Excerpt to read>
[tdwg-guid] LSID metadata persistence (or lack thereof)

Fri Jul 13 19:29:07 CEST 2007

Ricardo,

Looking at this definition: "Persistence of LSID Data: The data
associated with an LSID (i.e, the byte stream returned by the LSID
getData call) must never change"

Perhaps this is a more straightforward way to conceive LSIDs.  The LSID
goes with a byte stream.  It's that byte stream that must stay the same.
So, if there is a byte stream associated with a collection that needs to
stay the same, then whatever that byte stream happens to be is the data
that gets an LSID assigned to it.  That sure seems a clearer definition
of what is data and what is metadata, rather than the issue of primary
object and all that.  

So we can create a new definition in the context of LSIDs: Data is a
byte stream that is persistent, never changes and can have an LSID.
Metadata is a byte stream is non-persistent, might change and is only
associated with an LSID.

The institution who assigns an LSID can make their own decision about
whether the byte stream being provided is persistent or non-persistent.
By assigning an LSID to any byte stream, whatever it is, the institution
is declaring it to be data and persistent.

So, in the example given of an observation record with a determination
that needs to remain fixed and unchanged, by assigning an LSID to that
observation+determination it would be "declared to be data" and
unchangeable.  A different determination would then be different data
with a different LSID.  That would provide a solution for those who want
to employ it.  Others could choose not to use it.

Chuck

________________________________

From: tdwg-guid-bounces at lists.tdwg.org
[mailto:tdwg-guid-bounces at lists.tdwg.org] On Behalf Of Ricardo Pereira
Sent: Friday, July 13, 2007 9:47 AM
To: tdwg-guid at lists.tdwg.org
Subject: [tdwg-guid] LSID metadata persistence (or lack thereof)

Dataset content>

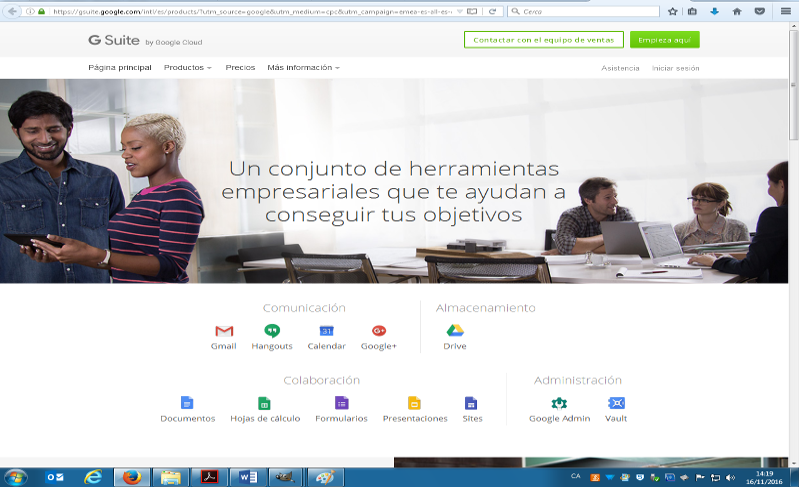The width and height of the screenshot is (800, 500).
Task: Click Contactar con el equipo de ventas
Action: point(543,40)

Short exercise 1>
In the mailing-list message on LSID persistence, what does an institution declare a byte stream to be by assigning it an LSID?
Short exercise 2>
Print everything in the mailing-list message on LSID persistence from "From: tdwg-guid-bounces at" down to "Subject: [tdwg-guid] LSID metadata persistence (or lack thereof)".
Short exercise 3>
Carry on the mailing-list message on LSID persistence from the point where it stops.

Written answer 1>
Data and persistent.

Written answer 2>
From: tdwg-guid-bounces at lists.tdwg.org
[mailto:tdwg-guid-bounces at lists.tdwg.org] On Behalf Of Ricardo Pereira
Sent: Friday, July 13, 2007 9:47 AM
To: tdwg-guid at lists.tdwg.org
Subject: [tdwg-guid] LSID metadata persistence (or lack thereof)

Written answer 3>
    Hi there folks,

    As Chuck mentioned a few weeks ago, we do have a few outstanding
issues to address regarding LSIDs. I would like to discuss those one by
one, in an orderly manner, and reach consensus as much as we can. Then
we can sum them up in a TDWG standard, possibly by or shortly after the
Bratislava conference.

    The first issue I would like to discuss is LSID metadata
persistence. First, let me remind you of a corollary established by the
LSID specification:

            Corollary 1: LSIDs are not guaranteed to be resolvable
indefinitely. 

    In other words, there is no guarantee that one will always be able
to retrieve the data associated with an LSID as the authority may choose
(or be forced) not  to resolve an LSID anymore. 

    Second, let me distinguish this kind of persistence I'm talking
about from other two related concepts (which we'll not discuss in this
thread):

        1) Persistence of Assignment: Once assigned to an object, an
LSID is indefinitely associated with it. The same LSID cannot be
assigned to another object. Ever! The LSID may not be resolvable
anymore, but it cannot be assigned to another object. This is
established by the LSID specification.

        2) Persistence of LSID Data: The data associated with an LSID
(i.e, the byte stream returned by the LSID getData call) must never
change. Although the LSID may not be resolvable anymore (according to
corollary 1), the data associated with an LSID must never ever change.
That's defined by the LSID spec, too. 

    What I want to discuss here is the persistence of LSID metadata
(what is returned by the getMetadata call) or the lack thereof.

    A use case associated with metadata persistence is when someone
collects observation records (and implicitly, their determinations) and
runs an experiment (a model or simulation) with it. This person may want
to record the identifiers of the points used so that someone using the
results of that experiment may refer back to the primary data, to
validate or repeat it the experiment.

    The bad news is that LSID identification scheme (or any other GUID
that I know of) was not designed to guarantee metadata persistence, and
thus it cannot implement the use case above by itself. To implement that
use case, the specification would have to guarantee that the metadata
(which we are using here as data) is immutable. But it doesn't.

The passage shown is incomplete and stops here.